Global Good Design awards showcase top-quality furniture, technology, lighting, more

by Brianna Crandall — February 7, 2014—The 2013 Good Design awards showcasing “the world’s most important consumer design products” were recently announced by The Chicago Athenaeum Museum of Architecture and Design in cooperation with the European Centre for Architecture, Art, Design and Urban Studies.
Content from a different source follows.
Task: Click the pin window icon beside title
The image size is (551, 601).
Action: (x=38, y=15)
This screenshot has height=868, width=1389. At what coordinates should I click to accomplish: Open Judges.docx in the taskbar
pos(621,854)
Considered the world’s most prestigious and oldest design awards program, the annual awards cover new consumer products designed and manufactured in Europe, Asia, Africa, and North and South America.
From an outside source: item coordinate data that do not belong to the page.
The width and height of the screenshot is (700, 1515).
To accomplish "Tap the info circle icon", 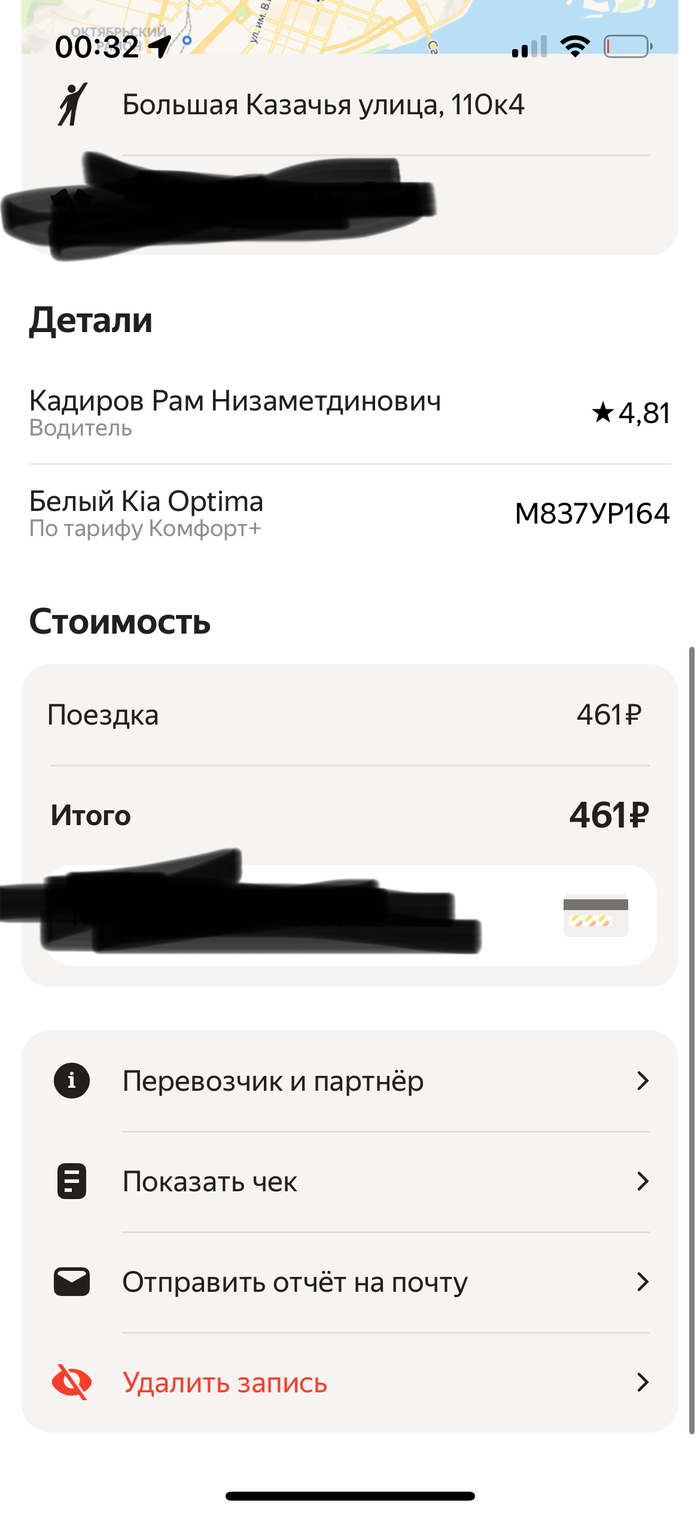I will [x=72, y=1081].
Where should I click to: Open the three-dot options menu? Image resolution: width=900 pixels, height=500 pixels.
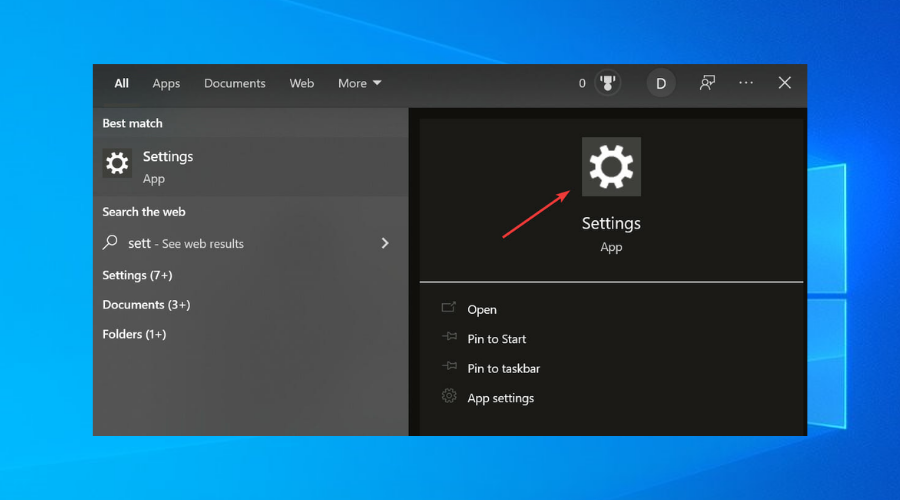(x=746, y=84)
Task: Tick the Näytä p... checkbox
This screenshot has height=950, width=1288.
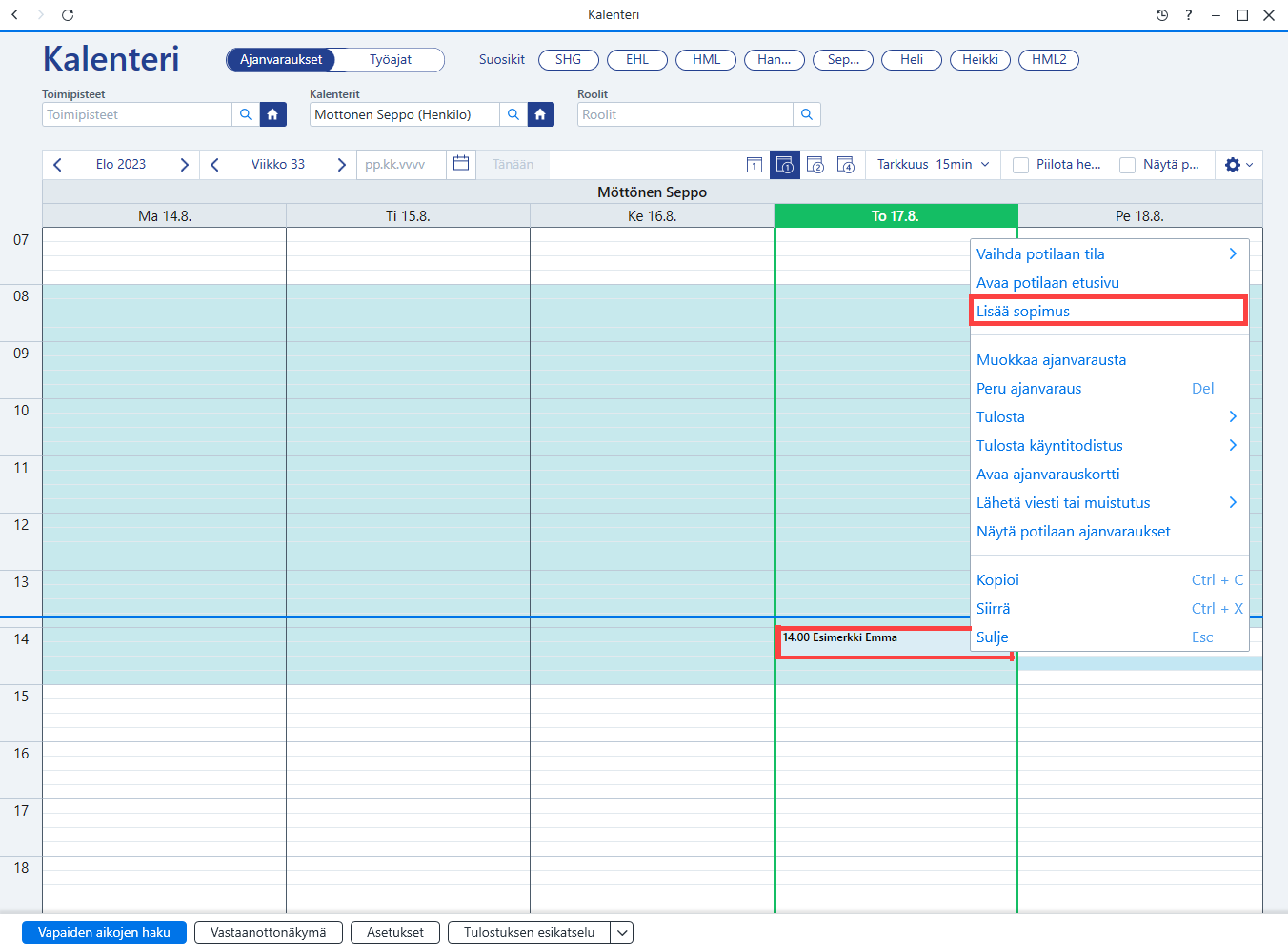Action: click(x=1127, y=165)
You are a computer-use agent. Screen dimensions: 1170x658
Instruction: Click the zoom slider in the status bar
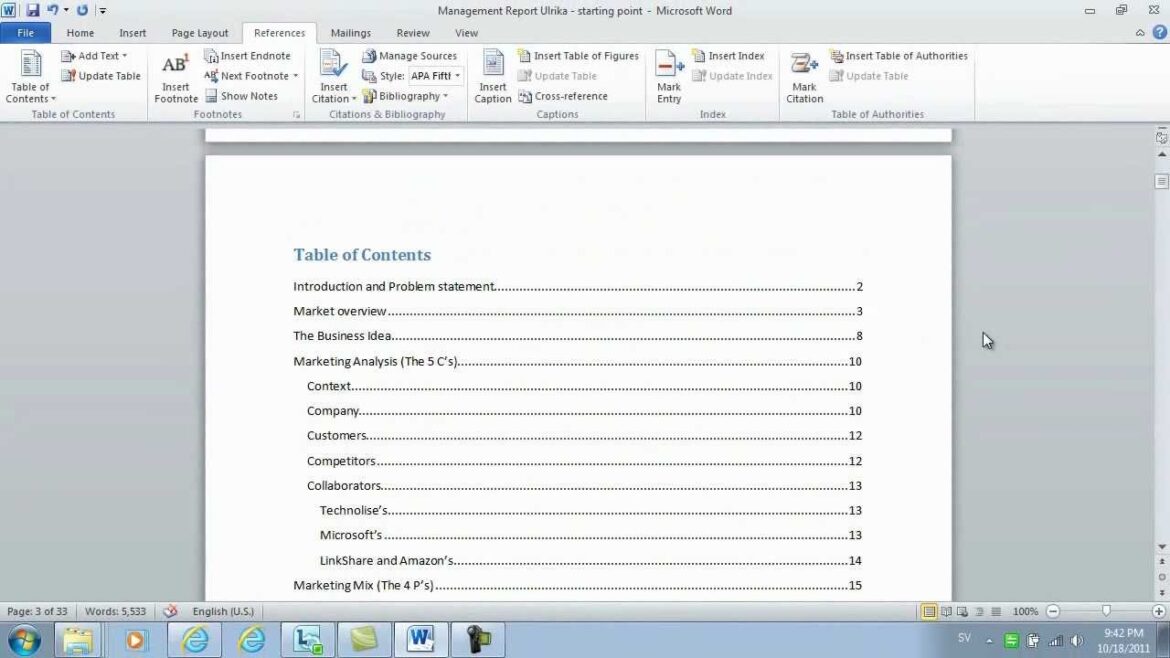pyautogui.click(x=1105, y=611)
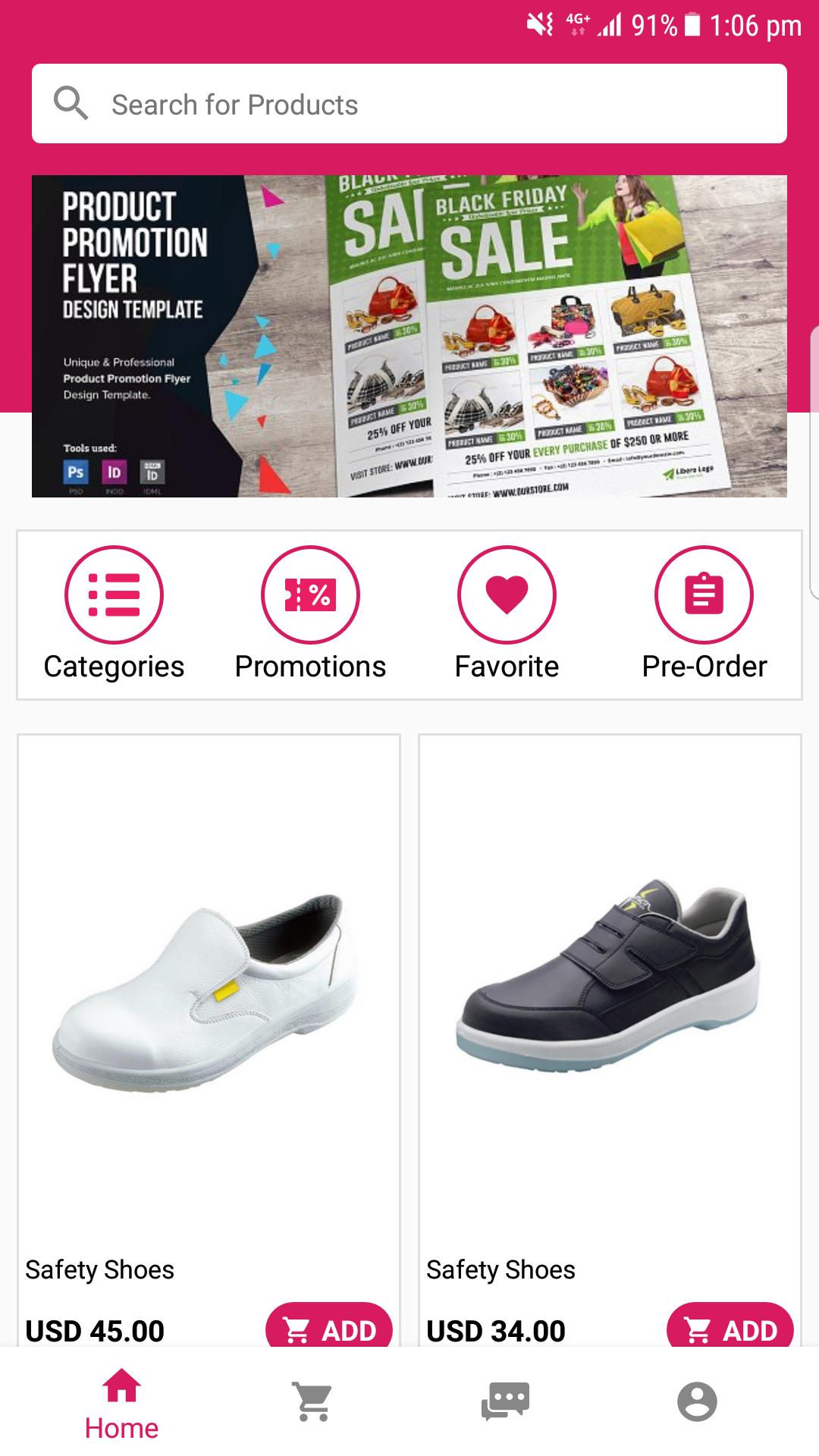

Entries for design and innovation, sustainability, creativity, branding, ecologically responsible design, human factors, materials, technology, graphic arts, packaging, and universal design are submitted annually by various industrial design and graphic design firms working for the Fortune 500 companies.
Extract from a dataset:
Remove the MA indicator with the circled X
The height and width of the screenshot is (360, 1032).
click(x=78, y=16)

Over 700 new products and graphic designs were selected from over 38 countries for new electronics, medical equipment, protective equipment, energy systems, robotics and bionics, building products/materials, furniture, textiles, industrial, environments, hardware, floor and wallcovering, office products, lighting, tools and more.

Landscape Forms won Good Design awards for several of its site furniture and accessories, including its concrete Olithas Furniture collection designed for welcoming outdoor spaces.

Awarded corporations include such facilities-related companies as: 3M Company, Apple, Acco Brands, Allsteel, ASSA ABLOY, Carnegie, Crown Equipment Corp., Edge Lighting, Etón Corporation, Evolo, Haworth, Hewlett-Packard, Inscape Corp., Interface, Knoll, KONE Corporation, KPMG, Krueger International, Landscape Forms, Legrand North America, LG Electronics, Milliken & Company, Pure Lighting, Royal Philips Electronics, Samsung Electronics, Securitron Magnalock Corp., Steelcase, Tandus Flooring, Teknion, Tennant Company, and many others.

The trademarked awards were created in Chicago in 1950 by three architects: Eero Saarinen, Charles and Ray Eames and Edgar Kaufmann, Jr. The distinctive black dot-shaped logo, designed the same year by the late Chicago graphic designer, Mort Goldsholl, appears on products and for advertising and marketing purposes around the world.